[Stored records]
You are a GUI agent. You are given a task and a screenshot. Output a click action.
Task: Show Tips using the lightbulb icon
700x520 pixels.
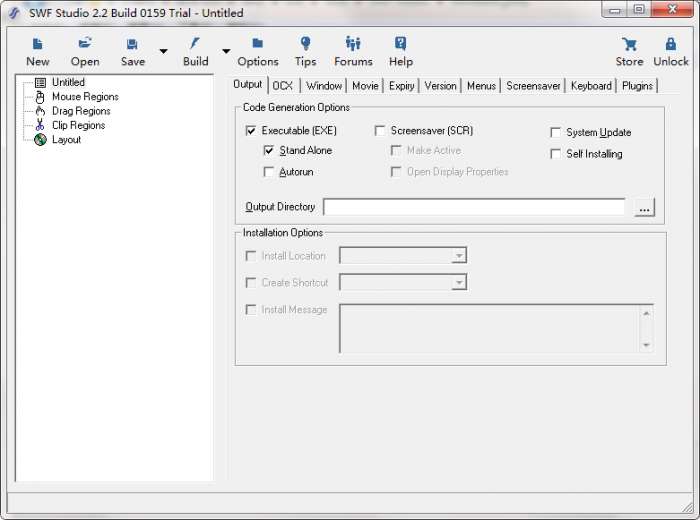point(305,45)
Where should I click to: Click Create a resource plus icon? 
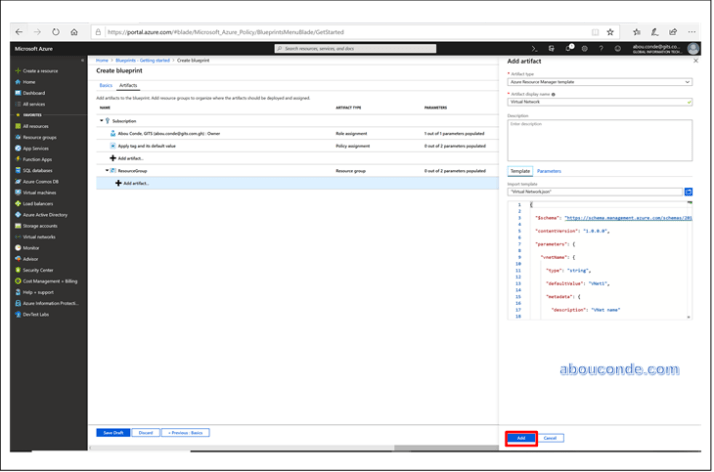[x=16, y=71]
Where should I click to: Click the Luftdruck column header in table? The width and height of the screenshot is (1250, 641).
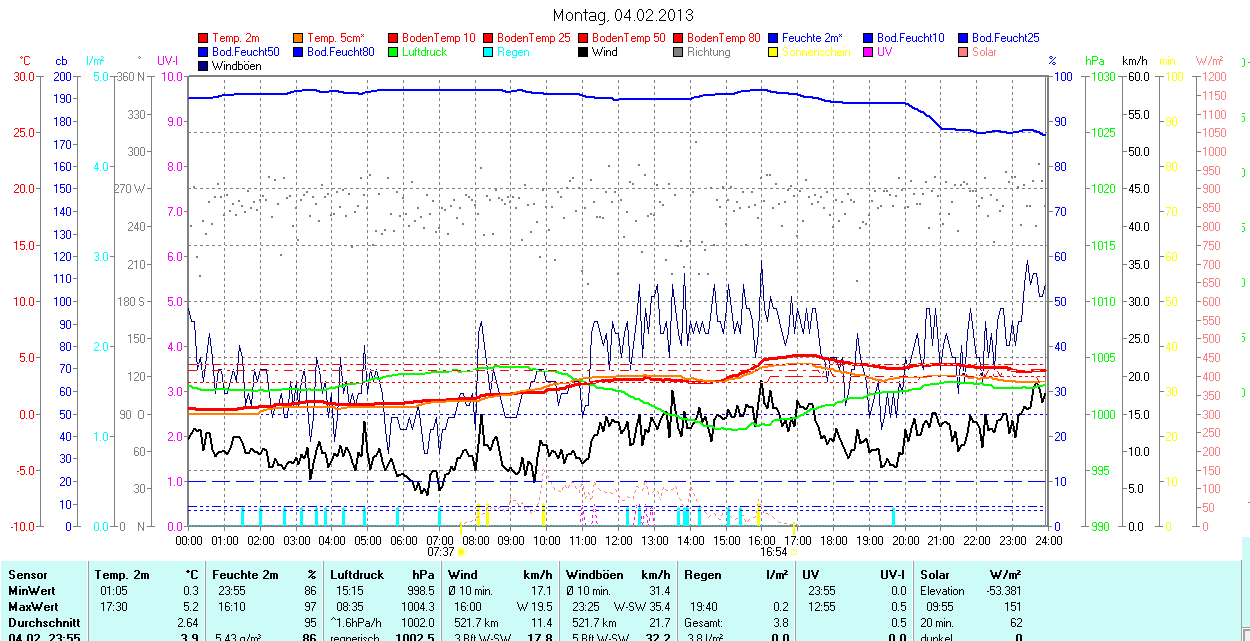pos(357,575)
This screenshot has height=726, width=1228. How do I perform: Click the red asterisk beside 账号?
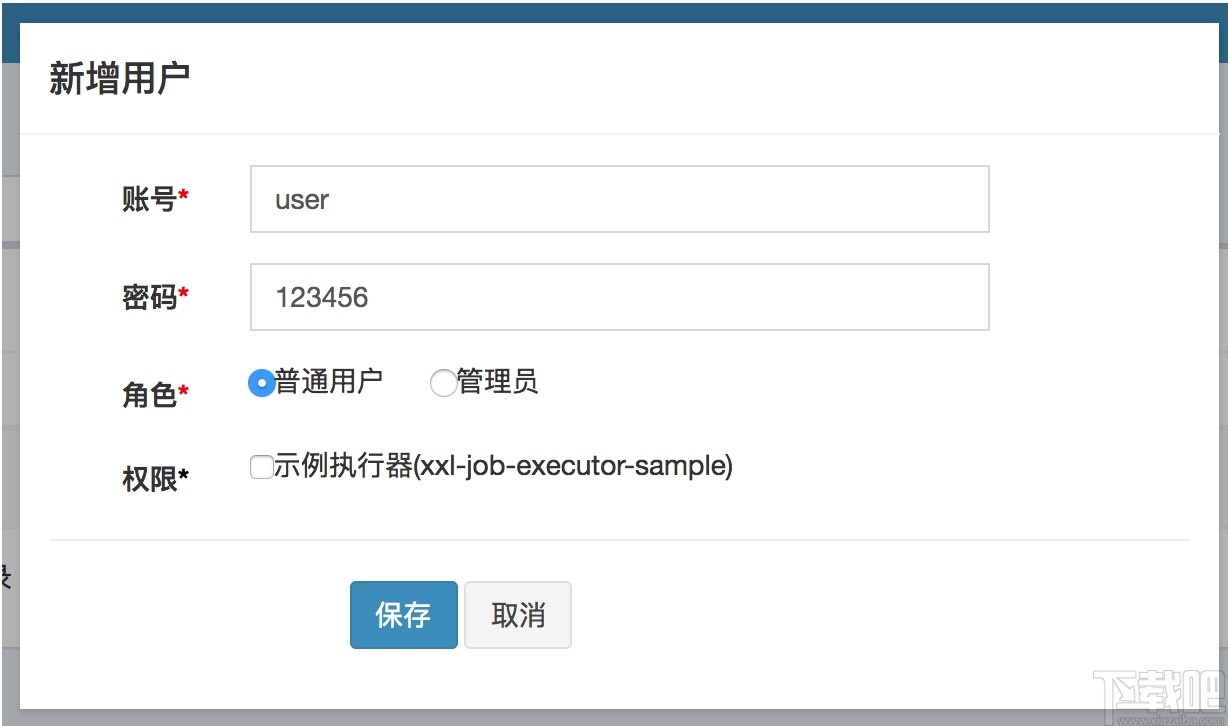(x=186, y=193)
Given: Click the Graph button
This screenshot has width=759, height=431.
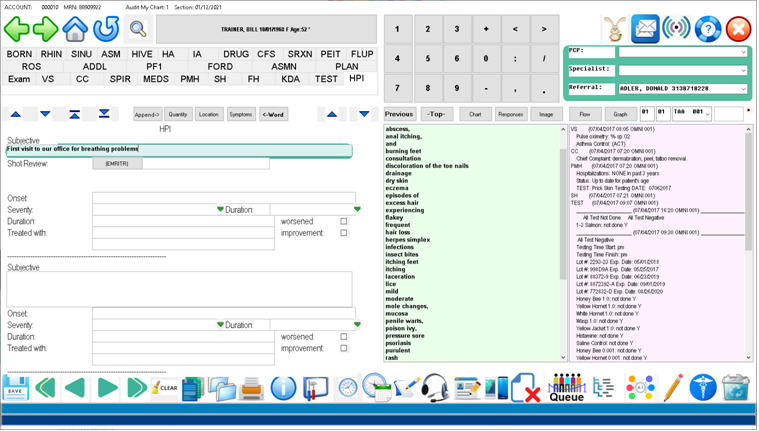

### How to complete this task
Set every record down exactly, omitting pictures.

### Solution to this problem
You are a GUI agent. You are given a task and a screenshot. Output a click action.
Task: Show Tips using the lightbulb icon
700x520 pixels.
point(305,45)
Where should I click to: Click Create a resource plus icon? 
[x=16, y=71]
Where should I click to: Click the Luftdruck column header in table? The width and height of the screenshot is (1250, 641).
pos(357,575)
This screenshot has height=726, width=1228. How do I perform: Click the red asterisk beside 账号?
(x=186, y=193)
Given: Click the Graph button
This screenshot has width=759, height=431.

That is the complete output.